Steve seems as nervous as I am and I hope he thinks that I'm surprisingly pleasant-looking or at least, not ugly. He offers to buy popcorn while I use the cinema's restroom. I try to sashay across the foyer to give the impression that the need for the toilet is in no way urgent. Once I pass through the door of the lady's room, I waddle cross-legged into the nearest stall and lock the door while performing a bouncy tap dance.

In hindsight, I wished I had not agreed to this date, but Miranda was insistent that Steve was a good guy and we'd really hit it off. The fact that she's twenty-something and I'm twice that and then some should have been a red flag. Maybe she had conveniently forgotten that the last time she suggested a blind date had been with her neighbour. Eric turned out to be an old-school gentleman, which was kind of refreshing except that he was also an old-school senior citizen. Call me ageist, but I feigned a headache early on during our night out when he wanted to drop into the supermarket because incontinence aids were on special.

Ironically, those particular products enter my mind now, given my current predicament. With some difficulty, I shimmy out of my underwear to use the loo. The relief is almost euphoric. The struggle to redon the wretched underwear is another challenge altogether as it appears that the latest technology fabric has snapped back to some kind of factory setting. No amount of tugging is going to see my bottom back in these undies. I should have foreseen the issue when I had to lie on my bed to pull them on in the first place. Obviously, there is no room to prostrate myself in the cubicle and the fact that I'd even consider lying on a public toilet floor should horrify me. There's a time limit too, partly because the movie is about to start but mostly because I don't want Steve to think I'm pooping. It's been a while since I dated, but I'm sure there are rules about taking a dump on a first date. Surely it would be at least date five before you admit to being a human with fully functioning bowels.

Panties stowed in my hand bag, I return to the foyer, where Steve awaits. I carry the bag protectively in front of my abdomen to hide my tummy, which now bounces unhindered after its escape.

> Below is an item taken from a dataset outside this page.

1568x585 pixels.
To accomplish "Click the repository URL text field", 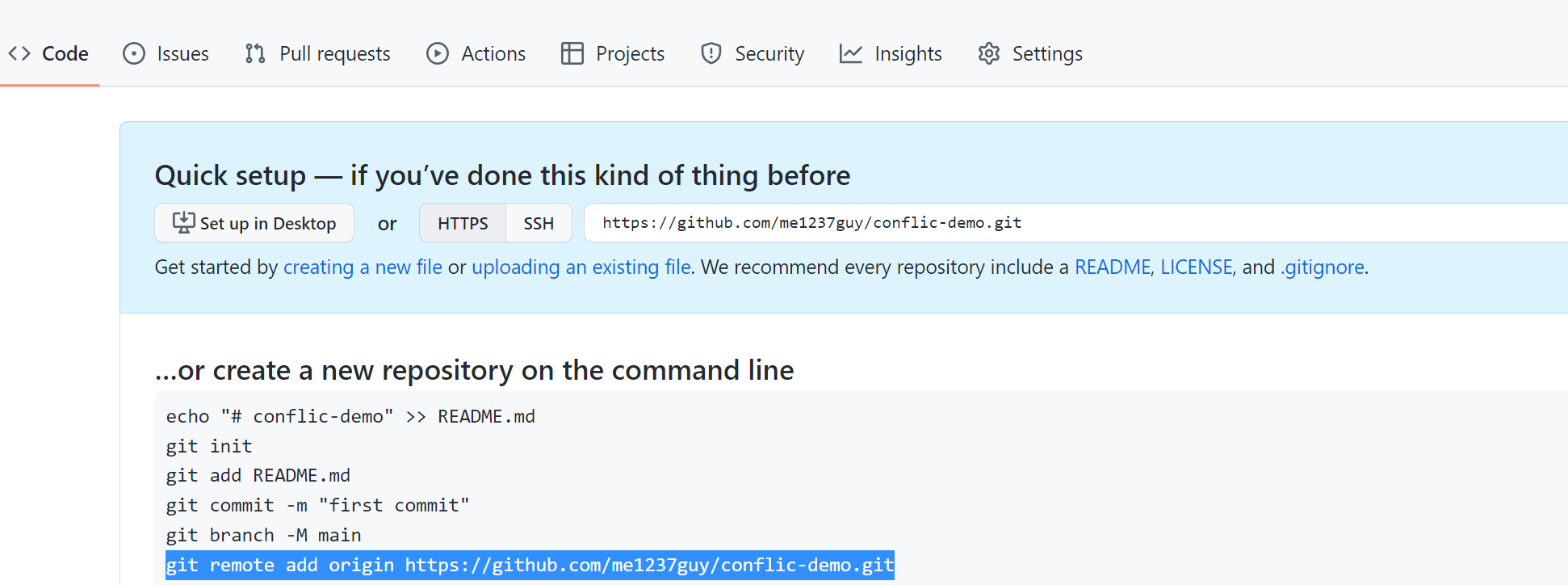I will (1076, 223).
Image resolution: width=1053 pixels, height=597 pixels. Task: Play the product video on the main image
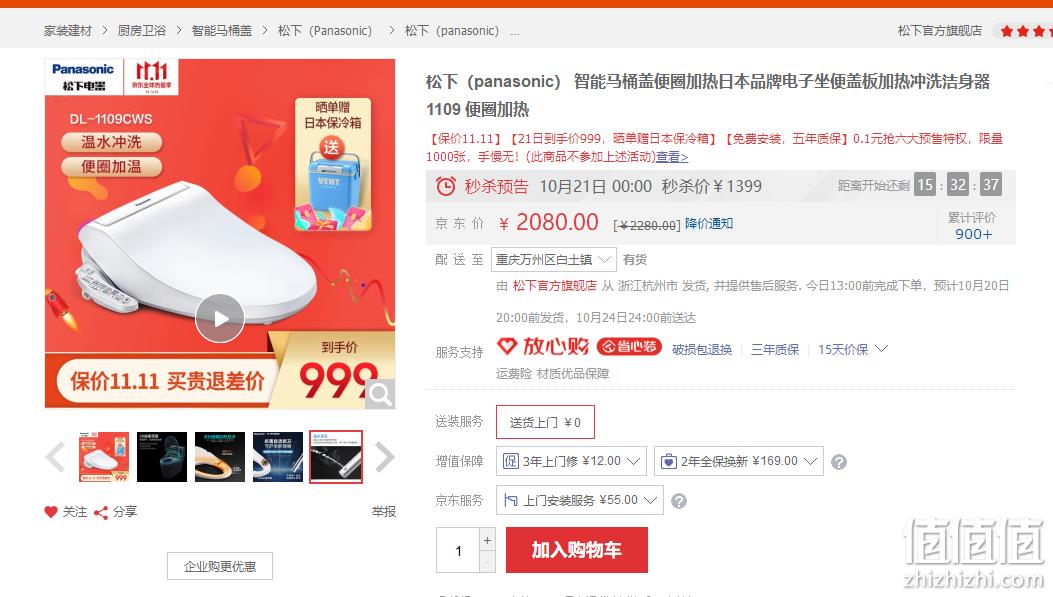click(x=220, y=318)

Steve doesn't seem to notice the change and I relax a little. I mean, what do I think he'll say? Gosh, Dehlia, you look flabbier than when you went in there.

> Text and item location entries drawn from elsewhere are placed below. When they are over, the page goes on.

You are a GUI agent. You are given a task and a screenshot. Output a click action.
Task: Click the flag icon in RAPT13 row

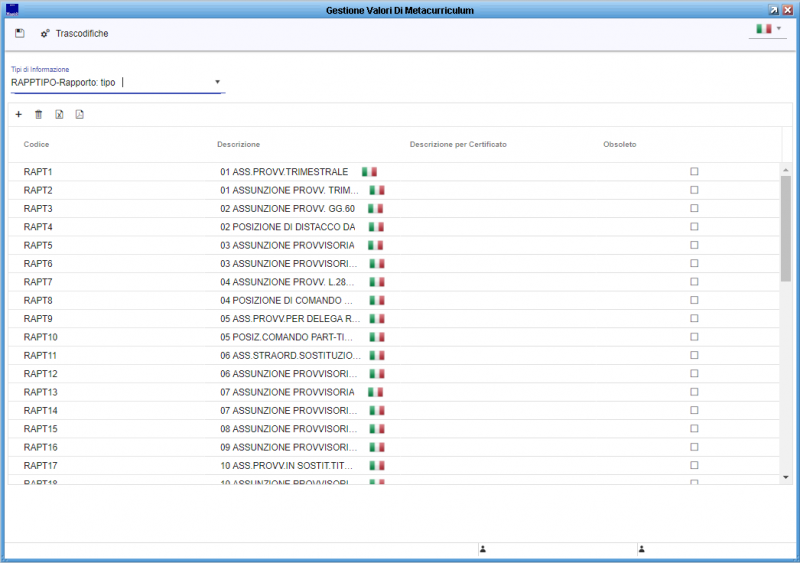tap(376, 391)
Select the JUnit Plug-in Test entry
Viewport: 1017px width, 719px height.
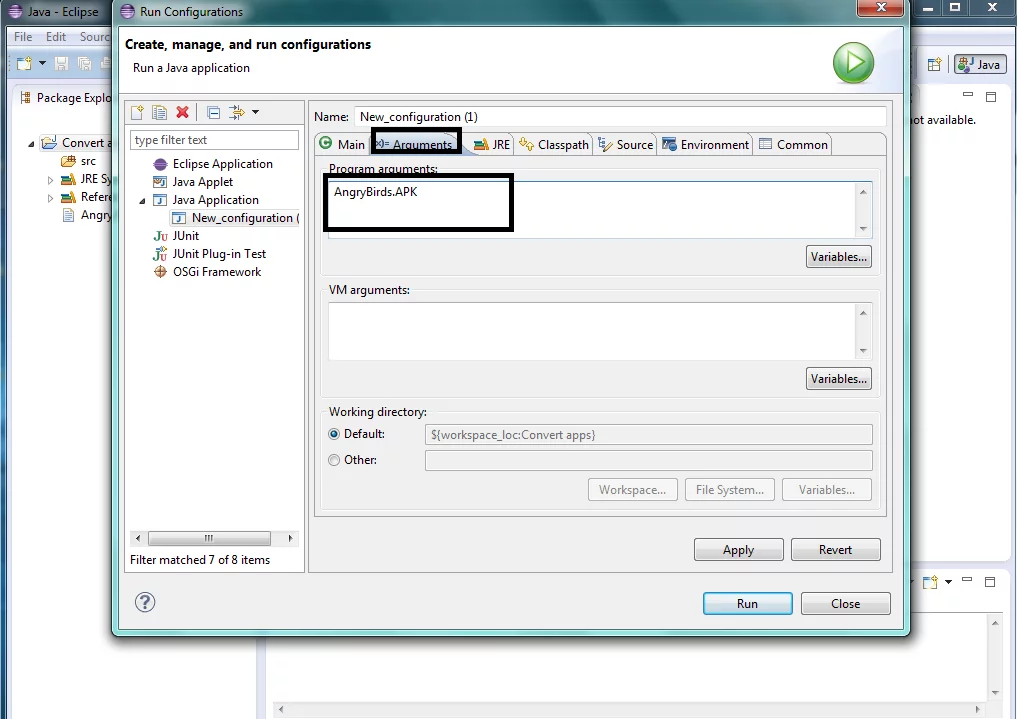click(219, 254)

Instead, he casually takes my arm while I rummage in my bag for the movie tickets. My glasses are buried somewhere beneath the stashed underwear, so I squint at the tickets to determine cinema and seat numbers. The cinema is dark and the trailers are playing as we find our seats.

We sit through a few more ads while I try to decide if it's appropriate to start on the popcorn before the movie starts. Steve places the large tub on the armrest between us, which I take as definite permission to eat a few pieces now. I nibble like a little mouse trying to appear ladylike. I know that if alone, I'd be stuffing it in my gob by the handful, but these are the small sacrifices one must make in the interest of not seeming to be a pig. Another date rule almost on par with the first-date crapping rule.

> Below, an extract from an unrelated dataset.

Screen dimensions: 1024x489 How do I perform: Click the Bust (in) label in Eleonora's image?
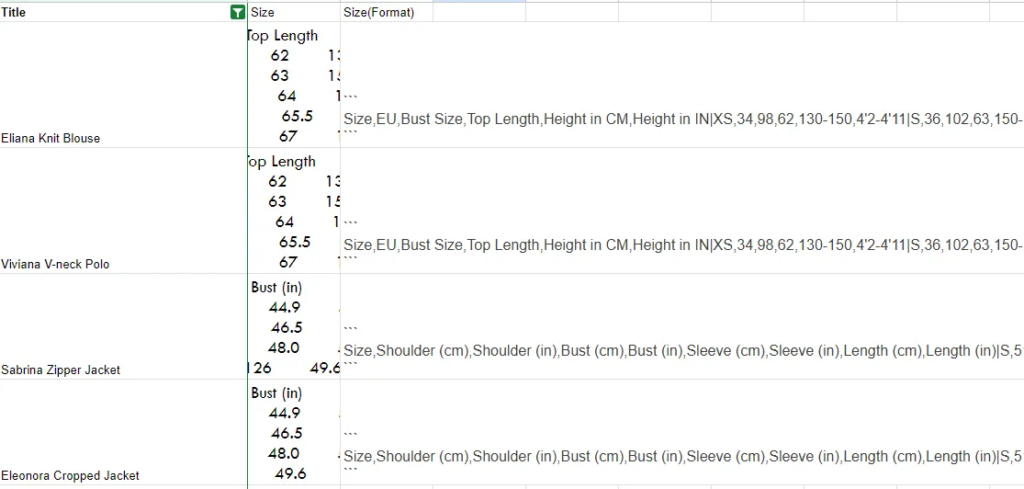point(276,393)
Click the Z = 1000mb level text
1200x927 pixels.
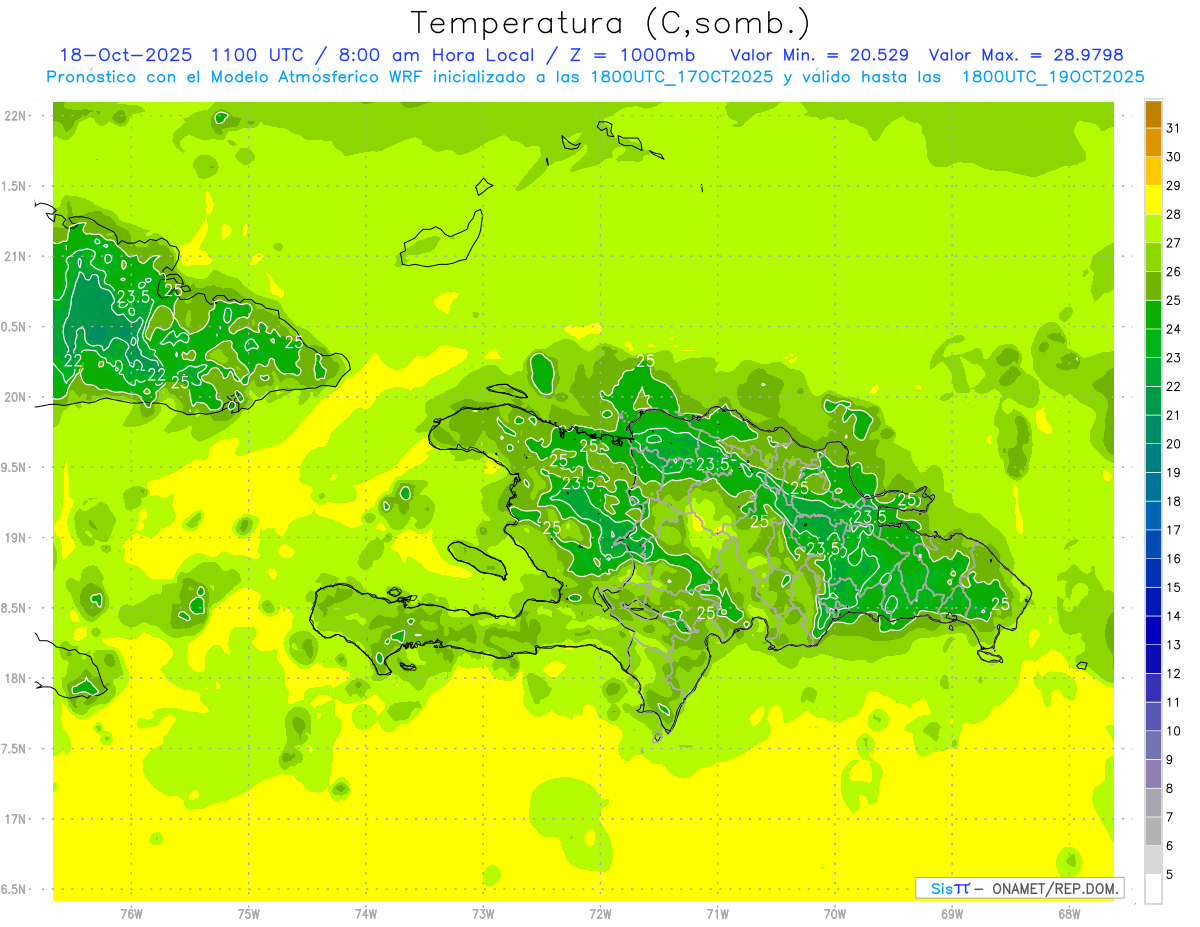637,55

I've deliberately chosen a tame romcom with hopefully nothing raunchier than some PG cuddling and the odd stolen kiss (with no tongue). Until right at the end, when the boy gets the girl and they have a good old pash, but it will be tastefully hidden by palm fronds as the camera pans back. Afterwards, Steve and I will have that uplifting feeling that follows a happy ending. With him being the good guy Miranda promised, we will also chuckle about our favourite scenes.

The screen is black as the sound starts. The puffing and panting suggest someone is exercising and once the picture becomes clear, we see that is indeed the case. However, while the setting is a gym, the way the couple are using that bench immediately has me questioning the PG rating. The fact that they are naked and we are now copping a close-up of jiggling genitals cements the fact that this is not the movie I expected.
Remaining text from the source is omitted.